── Records for this exercise

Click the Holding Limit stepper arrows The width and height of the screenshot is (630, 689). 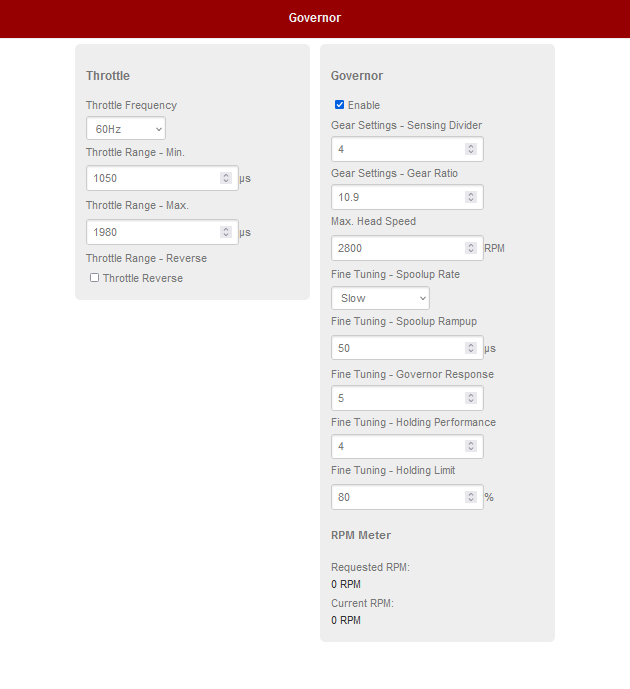pyautogui.click(x=471, y=497)
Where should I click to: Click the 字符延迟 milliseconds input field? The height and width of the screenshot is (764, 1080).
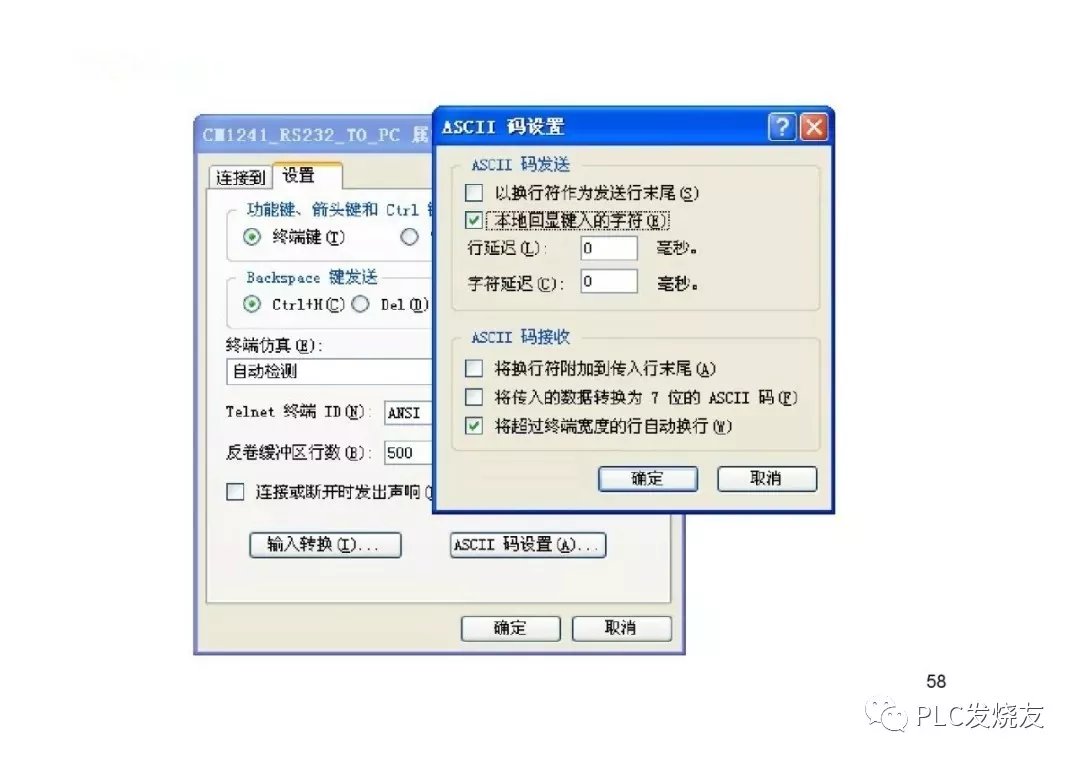tap(609, 281)
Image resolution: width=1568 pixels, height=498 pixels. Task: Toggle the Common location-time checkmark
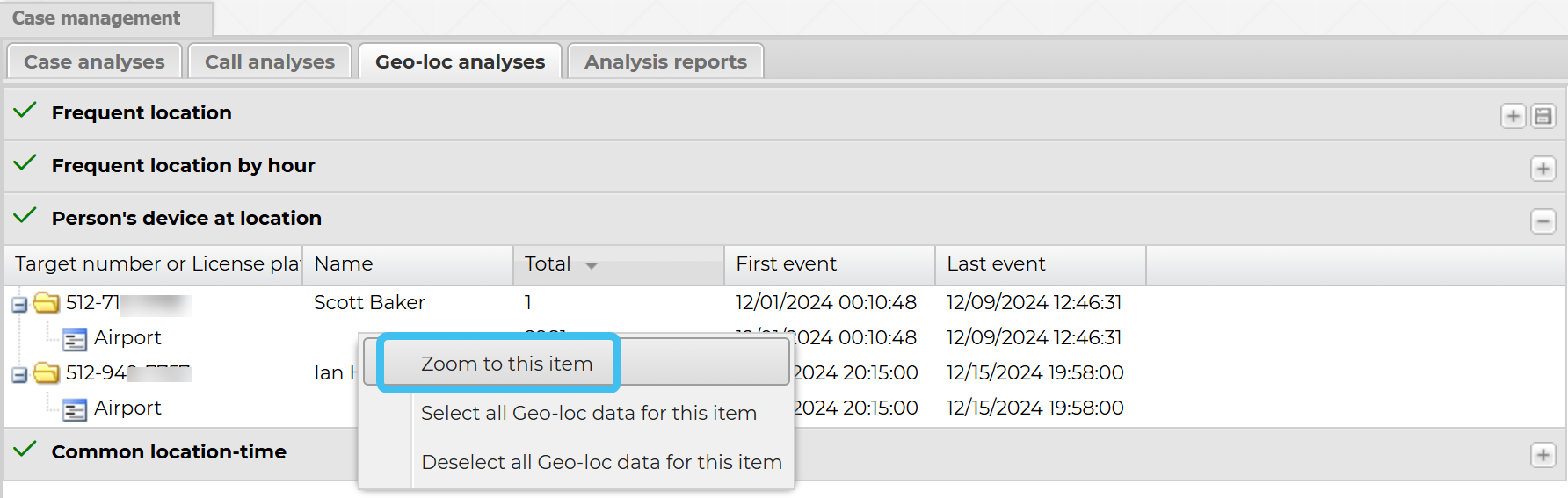click(25, 450)
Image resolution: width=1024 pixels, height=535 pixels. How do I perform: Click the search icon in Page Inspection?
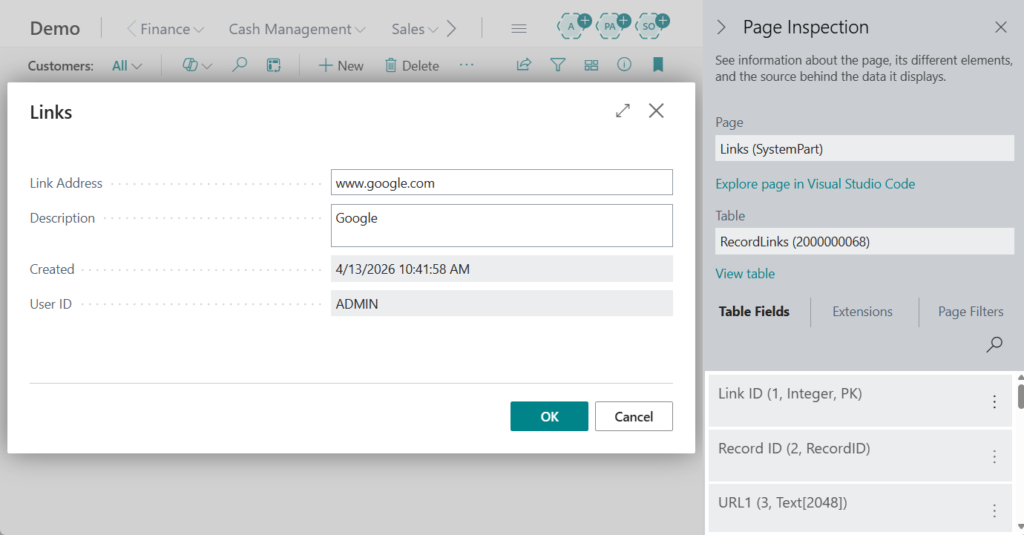pyautogui.click(x=994, y=345)
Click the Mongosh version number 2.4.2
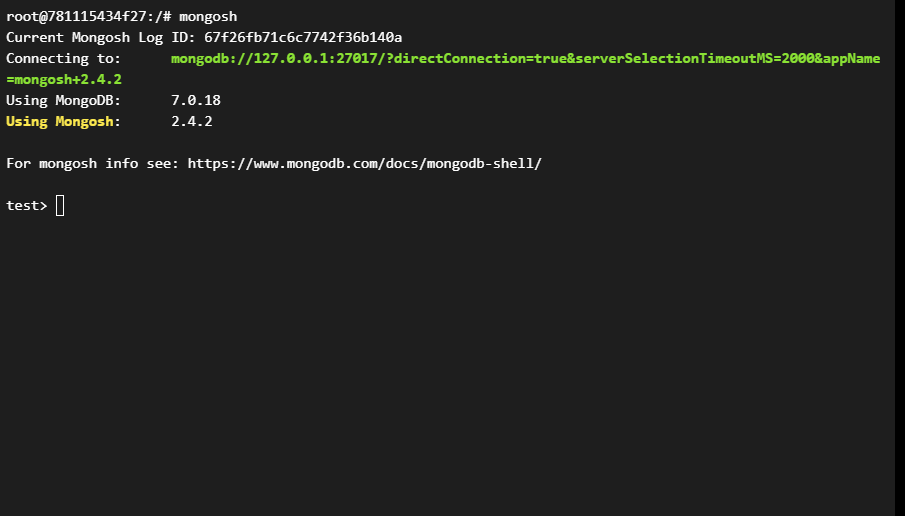905x516 pixels. coord(192,121)
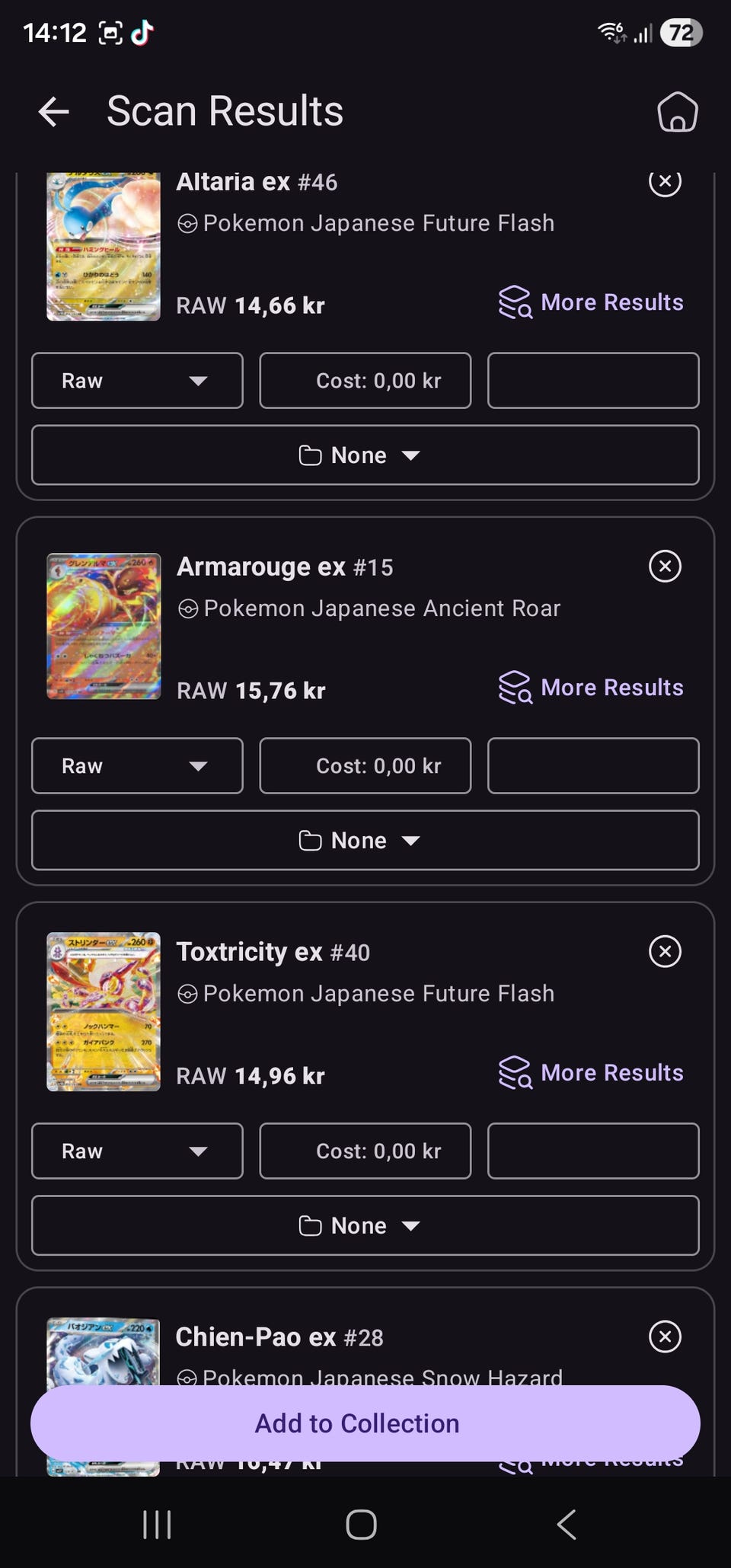
Task: Tap Android recent apps navigation button
Action: 157,1525
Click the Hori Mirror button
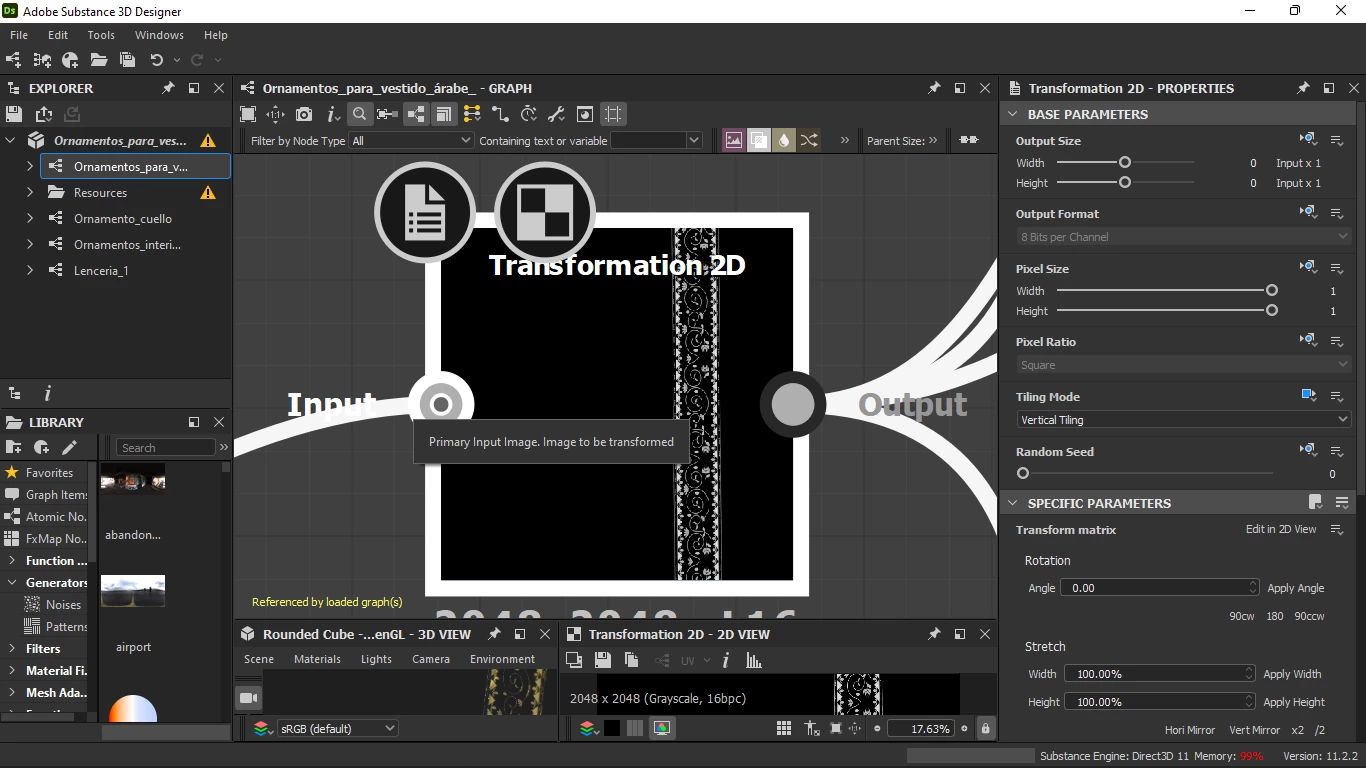 tap(1190, 730)
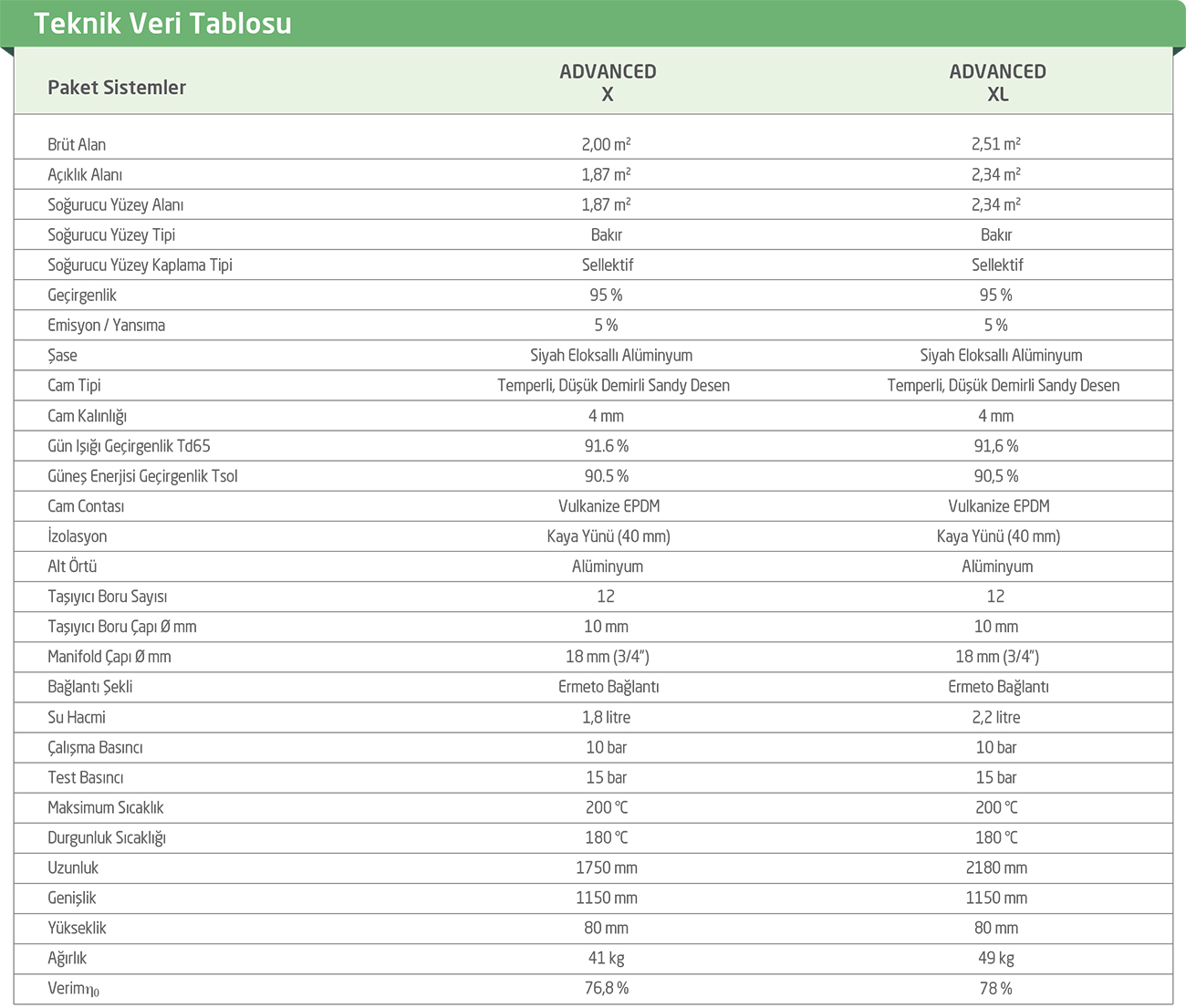Click the 76,8 % efficiency value

(607, 989)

────

Work to complete
Nothing but the lines from the line with "Where should I" through the last line of the data above should be printed, exactly as written and without pictures.

Task solution
Where should I click to: Click the 字符延迟 milliseconds input field? The height and width of the screenshot is (764, 1080).
tap(609, 281)
Image resolution: width=1568 pixels, height=498 pixels. Task: Toggle the Common location-time checkmark
click(25, 450)
Image resolution: width=1024 pixels, height=535 pixels. How do I perform: Click the search icon in Page Inspection?
pyautogui.click(x=994, y=345)
Click the Mongosh version number 2.4.2
905x516 pixels. coord(192,121)
Task: Tap Android recent apps navigation button
Action: 157,1525
Click the Hori Mirror button
 tap(1190, 730)
Click the 76,8 % efficiency value

(607, 989)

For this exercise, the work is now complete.